>> begin RECORDS PROVIDED

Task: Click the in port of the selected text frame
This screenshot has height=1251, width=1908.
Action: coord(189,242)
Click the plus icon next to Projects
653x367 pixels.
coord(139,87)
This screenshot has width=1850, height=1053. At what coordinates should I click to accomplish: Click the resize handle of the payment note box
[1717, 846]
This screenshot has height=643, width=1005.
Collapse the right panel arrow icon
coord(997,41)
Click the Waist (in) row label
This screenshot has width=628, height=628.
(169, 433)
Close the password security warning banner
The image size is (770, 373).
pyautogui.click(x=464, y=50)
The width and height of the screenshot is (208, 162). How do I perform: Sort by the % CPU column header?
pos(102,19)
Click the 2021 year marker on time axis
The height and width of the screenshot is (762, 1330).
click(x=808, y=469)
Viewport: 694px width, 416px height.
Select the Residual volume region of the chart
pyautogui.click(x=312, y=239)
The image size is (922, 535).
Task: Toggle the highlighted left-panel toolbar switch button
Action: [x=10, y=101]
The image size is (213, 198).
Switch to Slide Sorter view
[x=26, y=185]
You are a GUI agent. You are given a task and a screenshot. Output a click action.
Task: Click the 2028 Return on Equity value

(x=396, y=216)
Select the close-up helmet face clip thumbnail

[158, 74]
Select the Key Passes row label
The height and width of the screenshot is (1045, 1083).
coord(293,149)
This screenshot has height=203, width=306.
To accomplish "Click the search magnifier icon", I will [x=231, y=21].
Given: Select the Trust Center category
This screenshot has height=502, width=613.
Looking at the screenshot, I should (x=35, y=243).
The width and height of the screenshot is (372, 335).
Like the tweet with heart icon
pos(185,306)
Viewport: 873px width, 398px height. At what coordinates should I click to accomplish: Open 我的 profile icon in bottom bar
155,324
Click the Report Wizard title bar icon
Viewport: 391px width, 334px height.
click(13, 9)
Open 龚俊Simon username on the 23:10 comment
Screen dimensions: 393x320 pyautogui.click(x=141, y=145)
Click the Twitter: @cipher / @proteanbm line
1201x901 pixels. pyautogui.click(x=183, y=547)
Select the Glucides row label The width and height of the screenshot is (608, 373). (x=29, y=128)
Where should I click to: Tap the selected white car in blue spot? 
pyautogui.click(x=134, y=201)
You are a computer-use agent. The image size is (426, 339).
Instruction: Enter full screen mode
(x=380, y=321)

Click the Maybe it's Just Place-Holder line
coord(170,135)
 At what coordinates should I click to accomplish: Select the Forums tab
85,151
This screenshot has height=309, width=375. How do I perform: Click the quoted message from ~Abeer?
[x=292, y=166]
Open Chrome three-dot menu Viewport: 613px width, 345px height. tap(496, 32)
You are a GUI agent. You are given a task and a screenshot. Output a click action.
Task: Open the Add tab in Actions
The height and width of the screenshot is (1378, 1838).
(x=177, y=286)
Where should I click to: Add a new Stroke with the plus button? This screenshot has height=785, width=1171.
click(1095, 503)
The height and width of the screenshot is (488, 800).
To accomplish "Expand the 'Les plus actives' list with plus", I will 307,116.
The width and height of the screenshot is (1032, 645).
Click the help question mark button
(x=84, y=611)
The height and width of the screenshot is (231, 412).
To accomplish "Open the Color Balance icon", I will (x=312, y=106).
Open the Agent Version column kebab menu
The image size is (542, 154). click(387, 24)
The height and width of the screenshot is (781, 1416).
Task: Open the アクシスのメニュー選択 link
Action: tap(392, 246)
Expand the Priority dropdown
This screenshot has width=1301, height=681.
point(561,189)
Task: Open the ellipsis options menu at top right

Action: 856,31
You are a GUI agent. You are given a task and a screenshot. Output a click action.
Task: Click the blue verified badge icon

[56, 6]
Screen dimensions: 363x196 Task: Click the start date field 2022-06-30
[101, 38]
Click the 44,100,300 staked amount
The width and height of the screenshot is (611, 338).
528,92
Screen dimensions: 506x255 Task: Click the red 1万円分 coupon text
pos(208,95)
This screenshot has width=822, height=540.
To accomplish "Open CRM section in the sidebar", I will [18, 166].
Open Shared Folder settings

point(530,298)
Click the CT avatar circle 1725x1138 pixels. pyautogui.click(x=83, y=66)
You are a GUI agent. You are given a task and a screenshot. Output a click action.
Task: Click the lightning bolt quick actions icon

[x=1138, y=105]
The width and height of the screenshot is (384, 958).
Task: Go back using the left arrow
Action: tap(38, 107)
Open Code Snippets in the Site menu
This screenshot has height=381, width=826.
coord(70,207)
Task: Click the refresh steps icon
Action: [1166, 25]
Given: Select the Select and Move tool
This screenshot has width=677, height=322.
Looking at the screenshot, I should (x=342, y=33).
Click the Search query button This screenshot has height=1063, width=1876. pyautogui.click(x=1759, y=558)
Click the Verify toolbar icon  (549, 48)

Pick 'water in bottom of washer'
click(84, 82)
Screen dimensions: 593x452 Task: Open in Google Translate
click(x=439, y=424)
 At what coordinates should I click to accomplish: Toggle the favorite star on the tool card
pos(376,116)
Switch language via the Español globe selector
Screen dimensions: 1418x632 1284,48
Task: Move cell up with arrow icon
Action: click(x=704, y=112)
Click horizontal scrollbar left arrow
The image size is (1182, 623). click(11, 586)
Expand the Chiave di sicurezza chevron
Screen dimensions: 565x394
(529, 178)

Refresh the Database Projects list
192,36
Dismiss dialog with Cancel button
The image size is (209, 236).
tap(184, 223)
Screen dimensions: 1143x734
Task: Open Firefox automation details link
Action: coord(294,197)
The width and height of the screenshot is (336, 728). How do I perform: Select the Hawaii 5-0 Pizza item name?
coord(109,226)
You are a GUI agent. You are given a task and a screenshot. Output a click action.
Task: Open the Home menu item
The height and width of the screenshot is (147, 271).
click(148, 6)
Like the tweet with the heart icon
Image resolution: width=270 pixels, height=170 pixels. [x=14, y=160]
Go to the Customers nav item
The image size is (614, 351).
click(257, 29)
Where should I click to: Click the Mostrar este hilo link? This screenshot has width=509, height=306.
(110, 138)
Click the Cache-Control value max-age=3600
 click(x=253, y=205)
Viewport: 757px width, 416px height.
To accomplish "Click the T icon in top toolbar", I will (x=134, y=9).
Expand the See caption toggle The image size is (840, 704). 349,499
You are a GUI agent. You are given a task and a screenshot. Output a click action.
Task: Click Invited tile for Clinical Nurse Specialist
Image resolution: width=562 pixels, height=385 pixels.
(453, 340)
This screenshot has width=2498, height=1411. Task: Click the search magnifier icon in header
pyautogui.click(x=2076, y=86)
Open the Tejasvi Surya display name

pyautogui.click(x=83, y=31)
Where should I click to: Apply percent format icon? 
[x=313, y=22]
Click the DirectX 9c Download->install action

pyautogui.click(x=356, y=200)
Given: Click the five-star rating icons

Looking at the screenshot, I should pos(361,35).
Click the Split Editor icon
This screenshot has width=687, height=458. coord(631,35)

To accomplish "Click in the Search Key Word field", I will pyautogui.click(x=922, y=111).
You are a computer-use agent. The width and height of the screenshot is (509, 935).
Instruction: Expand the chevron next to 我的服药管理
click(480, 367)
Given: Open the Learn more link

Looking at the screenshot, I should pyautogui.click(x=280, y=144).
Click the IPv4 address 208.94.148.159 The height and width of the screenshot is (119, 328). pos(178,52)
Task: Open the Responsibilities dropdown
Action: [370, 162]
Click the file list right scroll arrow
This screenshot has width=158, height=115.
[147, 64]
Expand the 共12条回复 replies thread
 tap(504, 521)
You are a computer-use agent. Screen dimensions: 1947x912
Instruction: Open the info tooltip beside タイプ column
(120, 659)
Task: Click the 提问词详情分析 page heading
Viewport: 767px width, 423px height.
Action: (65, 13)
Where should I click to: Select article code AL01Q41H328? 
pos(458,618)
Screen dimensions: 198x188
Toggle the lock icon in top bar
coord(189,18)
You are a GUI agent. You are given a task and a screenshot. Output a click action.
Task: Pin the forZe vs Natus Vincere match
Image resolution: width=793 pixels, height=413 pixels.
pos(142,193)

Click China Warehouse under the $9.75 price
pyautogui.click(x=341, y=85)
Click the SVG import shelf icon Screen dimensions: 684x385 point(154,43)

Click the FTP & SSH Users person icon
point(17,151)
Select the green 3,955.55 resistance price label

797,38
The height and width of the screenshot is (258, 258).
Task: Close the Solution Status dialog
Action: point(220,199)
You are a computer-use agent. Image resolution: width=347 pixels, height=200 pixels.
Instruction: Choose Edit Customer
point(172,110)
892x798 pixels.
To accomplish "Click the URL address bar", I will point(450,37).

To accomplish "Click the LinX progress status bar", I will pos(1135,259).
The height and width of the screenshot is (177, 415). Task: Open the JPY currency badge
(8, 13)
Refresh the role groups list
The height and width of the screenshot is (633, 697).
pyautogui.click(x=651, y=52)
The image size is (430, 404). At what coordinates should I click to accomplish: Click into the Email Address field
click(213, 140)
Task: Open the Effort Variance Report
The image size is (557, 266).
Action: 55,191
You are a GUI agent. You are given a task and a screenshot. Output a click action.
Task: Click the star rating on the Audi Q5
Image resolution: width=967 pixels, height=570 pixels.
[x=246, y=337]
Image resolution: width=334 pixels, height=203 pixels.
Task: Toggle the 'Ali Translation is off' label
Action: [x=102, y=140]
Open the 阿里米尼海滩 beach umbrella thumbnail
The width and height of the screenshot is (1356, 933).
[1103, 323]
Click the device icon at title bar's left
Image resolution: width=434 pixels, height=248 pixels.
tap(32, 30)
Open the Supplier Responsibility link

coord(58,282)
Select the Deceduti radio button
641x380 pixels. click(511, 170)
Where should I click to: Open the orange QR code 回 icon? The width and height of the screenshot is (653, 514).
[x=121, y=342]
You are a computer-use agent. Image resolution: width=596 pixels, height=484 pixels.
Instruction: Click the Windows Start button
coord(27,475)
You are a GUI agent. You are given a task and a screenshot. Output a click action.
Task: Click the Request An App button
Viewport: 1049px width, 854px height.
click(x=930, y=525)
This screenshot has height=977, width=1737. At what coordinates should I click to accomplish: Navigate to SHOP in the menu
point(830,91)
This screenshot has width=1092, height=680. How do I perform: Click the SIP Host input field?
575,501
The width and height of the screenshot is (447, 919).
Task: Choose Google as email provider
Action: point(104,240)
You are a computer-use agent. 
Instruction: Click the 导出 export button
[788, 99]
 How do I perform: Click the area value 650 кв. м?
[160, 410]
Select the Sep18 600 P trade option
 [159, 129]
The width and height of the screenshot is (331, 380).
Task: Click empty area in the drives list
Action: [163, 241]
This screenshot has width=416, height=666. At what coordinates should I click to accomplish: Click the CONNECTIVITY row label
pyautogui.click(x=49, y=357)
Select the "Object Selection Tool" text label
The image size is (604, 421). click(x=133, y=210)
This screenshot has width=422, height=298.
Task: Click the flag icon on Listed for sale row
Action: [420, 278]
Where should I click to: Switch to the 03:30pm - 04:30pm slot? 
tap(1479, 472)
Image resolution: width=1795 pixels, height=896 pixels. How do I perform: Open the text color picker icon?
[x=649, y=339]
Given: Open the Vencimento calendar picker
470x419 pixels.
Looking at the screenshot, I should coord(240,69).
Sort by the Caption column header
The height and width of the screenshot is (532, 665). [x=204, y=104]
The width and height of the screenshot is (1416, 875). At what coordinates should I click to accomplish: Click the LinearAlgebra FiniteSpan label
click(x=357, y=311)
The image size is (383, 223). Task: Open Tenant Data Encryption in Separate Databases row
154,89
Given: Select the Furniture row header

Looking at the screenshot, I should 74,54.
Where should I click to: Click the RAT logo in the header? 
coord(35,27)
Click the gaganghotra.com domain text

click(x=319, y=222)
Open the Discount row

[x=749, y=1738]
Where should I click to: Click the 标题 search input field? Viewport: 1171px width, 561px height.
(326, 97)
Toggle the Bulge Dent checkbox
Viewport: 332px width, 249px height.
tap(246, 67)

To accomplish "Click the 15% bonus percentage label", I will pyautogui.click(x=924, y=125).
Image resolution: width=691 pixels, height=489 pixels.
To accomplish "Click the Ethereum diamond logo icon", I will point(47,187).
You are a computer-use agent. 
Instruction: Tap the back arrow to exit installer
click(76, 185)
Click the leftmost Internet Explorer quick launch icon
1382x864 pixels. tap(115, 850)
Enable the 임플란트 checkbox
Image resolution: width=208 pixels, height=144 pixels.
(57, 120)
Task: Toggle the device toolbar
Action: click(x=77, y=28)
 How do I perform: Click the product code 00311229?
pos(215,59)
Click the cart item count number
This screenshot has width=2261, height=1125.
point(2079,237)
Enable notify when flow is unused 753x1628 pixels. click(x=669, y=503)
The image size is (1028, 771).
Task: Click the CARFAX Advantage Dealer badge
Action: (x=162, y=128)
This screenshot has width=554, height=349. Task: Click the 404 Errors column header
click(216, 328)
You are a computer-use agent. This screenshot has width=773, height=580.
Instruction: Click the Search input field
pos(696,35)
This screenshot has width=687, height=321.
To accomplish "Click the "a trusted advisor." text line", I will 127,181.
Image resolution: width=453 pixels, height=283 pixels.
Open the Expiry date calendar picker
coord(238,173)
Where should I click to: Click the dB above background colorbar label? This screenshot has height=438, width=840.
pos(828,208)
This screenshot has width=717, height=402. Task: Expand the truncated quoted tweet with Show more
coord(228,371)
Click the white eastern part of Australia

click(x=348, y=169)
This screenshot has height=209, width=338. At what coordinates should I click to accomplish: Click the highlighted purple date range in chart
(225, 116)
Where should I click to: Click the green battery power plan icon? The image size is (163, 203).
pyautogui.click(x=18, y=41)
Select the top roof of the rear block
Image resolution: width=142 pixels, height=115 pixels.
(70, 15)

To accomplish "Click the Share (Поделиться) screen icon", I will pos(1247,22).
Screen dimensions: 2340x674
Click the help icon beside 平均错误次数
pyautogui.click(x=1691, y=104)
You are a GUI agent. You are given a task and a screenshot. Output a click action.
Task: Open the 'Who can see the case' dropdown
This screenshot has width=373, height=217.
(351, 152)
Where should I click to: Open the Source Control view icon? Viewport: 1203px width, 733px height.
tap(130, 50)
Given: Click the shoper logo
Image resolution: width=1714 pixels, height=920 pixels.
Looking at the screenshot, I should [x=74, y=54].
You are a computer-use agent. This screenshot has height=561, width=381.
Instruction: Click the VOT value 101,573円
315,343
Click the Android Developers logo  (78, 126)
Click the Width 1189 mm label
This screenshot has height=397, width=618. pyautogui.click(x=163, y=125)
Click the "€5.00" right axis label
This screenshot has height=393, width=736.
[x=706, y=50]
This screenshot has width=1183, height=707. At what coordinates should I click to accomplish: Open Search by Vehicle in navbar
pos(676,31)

>> end RECORDS PROVIDED

TASK PROMPT - Gather every line of the records above that contains the string "chart", copying each line in full. Case counts, so a line qualifies only if the letters match exactly.

THE ANSWER -
Select the Residual volume region of the chart
This screenshot has height=209, width=338. At what coordinates should I click to accomplish: Click the highlighted purple date range in chart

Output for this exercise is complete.